The outgoing Chairman of the Scottish Property Federation, Andrew Sutherland, on quality place-making.
In an era of flattening workplace hierarchies and more collaborative working, chief executives and interns are more likely to share desk space than ever before. It is not as aspirational as it once was to have your own office.
Creating a sense of place – “place-making” in industry terminology – is at the heart of Scotland’s progressive property industry.
It requires the commitment, collaboration and expertise of developers, landlords, architects and agents.
What’s more, place-making requires the industry’s active participation to ensure that all developments provide the community and business benefits they had on the drawing board.
Place-making creates tremendous opportunities and increasingly the advantages of this approach are being acknowledged by both national and local government.
But to create places we need a thriving development industry and it is clear that the government is realising that this sector matters.
This year the Scottish Government brought in legislation establishing that no rates would be paid until a property returns an income, opening up the potential for more speculative development – especially in the cities – and the industry is responding.
That positive relationship with Holyrood has been maintained with Derek Mackay, Cabinet Secretary for Finance, engaging with the Scottish Property Federation (SPF) and promoting Scotland to investors.
We don’t always agree, but there is a constructive understanding on both sides.
In March, the SPF published a report in conjunction with the Fraser of Allander Institute, which established that the Scottish real estate industry contributes almost £4.8 billion to the Scottish economy and supports more than 92,000 jobs. For every £100 million of commercial property demand, £73m is created for the economy.
Place-making involves society, government and industry engaging positively.
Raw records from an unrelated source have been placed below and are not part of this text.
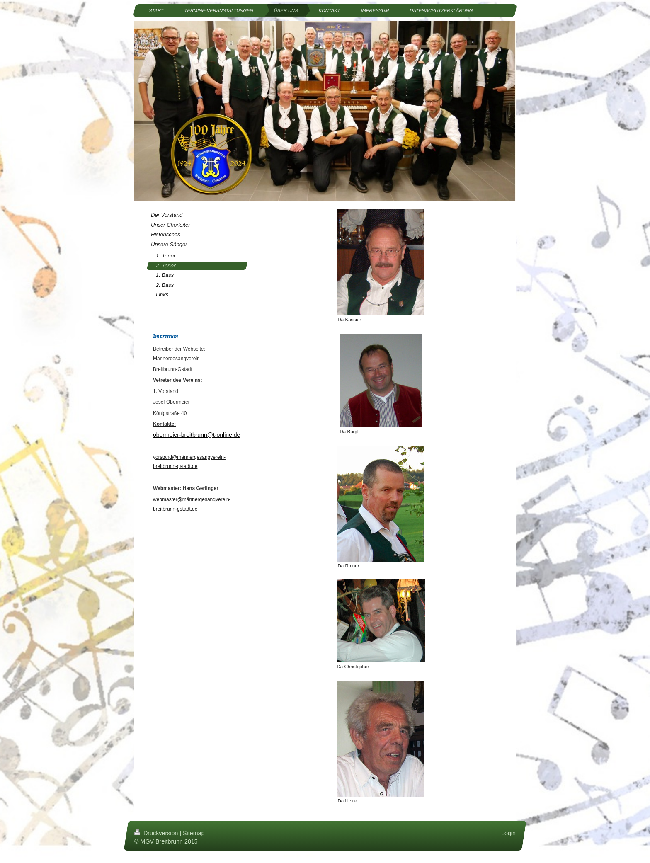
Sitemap (193, 833)
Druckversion (156, 833)
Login (508, 833)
It is a key tenet of the vision behind the new planning bill.
However, there is cause for concern with the current status of the bill as it has been seriously amended since being introduced by the government to Holyrood.
Unfortunately, the bill now applies major burdens on planning services and central government, which will likely frustrate development rather than support it.
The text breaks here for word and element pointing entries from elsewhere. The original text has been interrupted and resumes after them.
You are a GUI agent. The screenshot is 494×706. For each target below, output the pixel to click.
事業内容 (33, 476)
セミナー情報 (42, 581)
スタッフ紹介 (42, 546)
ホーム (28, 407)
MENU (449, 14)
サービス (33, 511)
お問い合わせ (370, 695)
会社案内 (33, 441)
And then there is the spectre of third-party right of appeal. The industry already consults and participates in early engagement. It employs great expertise to create the right solutions for a site –socially, geographically and physically.
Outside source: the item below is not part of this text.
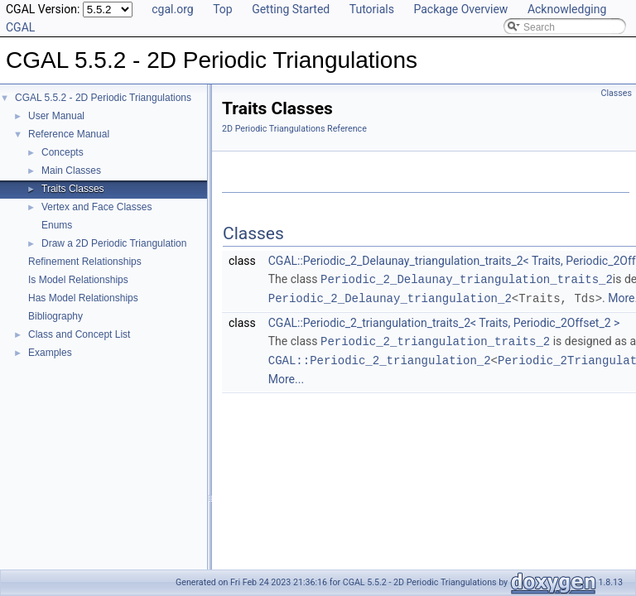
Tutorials (371, 9)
Greater public trust in the planning system can always be enhanced, but it will not be achieved if every decision can be appealed and the views of more vocal objectors prevent all others from being heard.
At the same time, we risk losing development capital as investors find safer places to commit their funds.
But the Scottish property industry has had tremendous successes. Quartermile in Edinburgh, the Dundee Waterfront, Marischal Square in Aberdeen and River Clyde developments have not only created quality environments but also provided catalysts for economic development.
These award-winning developments capture the principles of people, a variety of property uses and connectivity – from transport links to broadband – to make them a success.
And, to my point at the start, their legacy is achieved through a vast array of skills working in partnership.
It works. And as I end my year in office, I would like to see this more widely acknowledged and celebrated.